» **Problem description**: Using the entries below, write out the line with "Viewport: 834px width, 500px", the line with "The image size is (1714, 1089).", and every line in between, exactly as each is written.

[Collected data entries]
----------------
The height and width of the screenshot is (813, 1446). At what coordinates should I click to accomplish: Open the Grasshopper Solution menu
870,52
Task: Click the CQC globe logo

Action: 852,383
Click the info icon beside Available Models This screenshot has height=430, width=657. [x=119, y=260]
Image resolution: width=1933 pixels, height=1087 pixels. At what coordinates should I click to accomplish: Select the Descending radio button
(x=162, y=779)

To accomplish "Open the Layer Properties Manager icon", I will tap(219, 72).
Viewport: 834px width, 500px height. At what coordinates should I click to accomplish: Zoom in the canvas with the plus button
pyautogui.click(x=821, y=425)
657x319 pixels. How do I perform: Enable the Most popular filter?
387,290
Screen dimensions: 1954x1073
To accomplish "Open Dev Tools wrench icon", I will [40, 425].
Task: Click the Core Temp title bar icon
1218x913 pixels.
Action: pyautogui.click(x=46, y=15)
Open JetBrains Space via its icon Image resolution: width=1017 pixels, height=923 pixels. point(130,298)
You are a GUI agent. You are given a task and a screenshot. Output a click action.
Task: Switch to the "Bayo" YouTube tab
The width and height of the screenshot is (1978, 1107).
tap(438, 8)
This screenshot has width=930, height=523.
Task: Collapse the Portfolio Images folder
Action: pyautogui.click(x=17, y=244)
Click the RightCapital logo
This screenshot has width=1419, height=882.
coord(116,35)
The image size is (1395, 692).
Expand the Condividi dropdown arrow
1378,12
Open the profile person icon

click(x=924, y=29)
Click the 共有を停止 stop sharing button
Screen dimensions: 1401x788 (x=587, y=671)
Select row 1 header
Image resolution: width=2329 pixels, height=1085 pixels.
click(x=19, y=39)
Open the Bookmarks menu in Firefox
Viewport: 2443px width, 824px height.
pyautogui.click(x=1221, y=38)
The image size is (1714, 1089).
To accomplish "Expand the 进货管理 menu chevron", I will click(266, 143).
----------------
» **Result**:
Viewport: 834px width, 500px height. At what coordinates should I click to accomplish: Zoom in the canvas with the plus button
pyautogui.click(x=821, y=425)
657x319 pixels. How do I perform: Enable the Most popular filter?
387,290
Screen dimensions: 1954x1073
To accomplish "Open Dev Tools wrench icon", I will [40, 425].
Task: Click the Core Temp title bar icon
1218x913 pixels.
Action: pyautogui.click(x=46, y=15)
Open JetBrains Space via its icon Image resolution: width=1017 pixels, height=923 pixels. point(130,298)
You are a GUI agent. You are given a task and a screenshot. Output a click action.
Task: Switch to the "Bayo" YouTube tab
The width and height of the screenshot is (1978, 1107).
tap(438, 8)
This screenshot has width=930, height=523.
Task: Collapse the Portfolio Images folder
Action: pyautogui.click(x=17, y=244)
Click the RightCapital logo
This screenshot has width=1419, height=882.
coord(116,35)
The image size is (1395, 692).
Expand the Condividi dropdown arrow
1378,12
Open the profile person icon

click(x=924, y=29)
Click the 共有を停止 stop sharing button
Screen dimensions: 1401x788 (x=587, y=671)
Select row 1 header
Image resolution: width=2329 pixels, height=1085 pixels.
click(x=19, y=39)
Open the Bookmarks menu in Firefox
Viewport: 2443px width, 824px height.
pyautogui.click(x=1221, y=38)
The image size is (1714, 1089).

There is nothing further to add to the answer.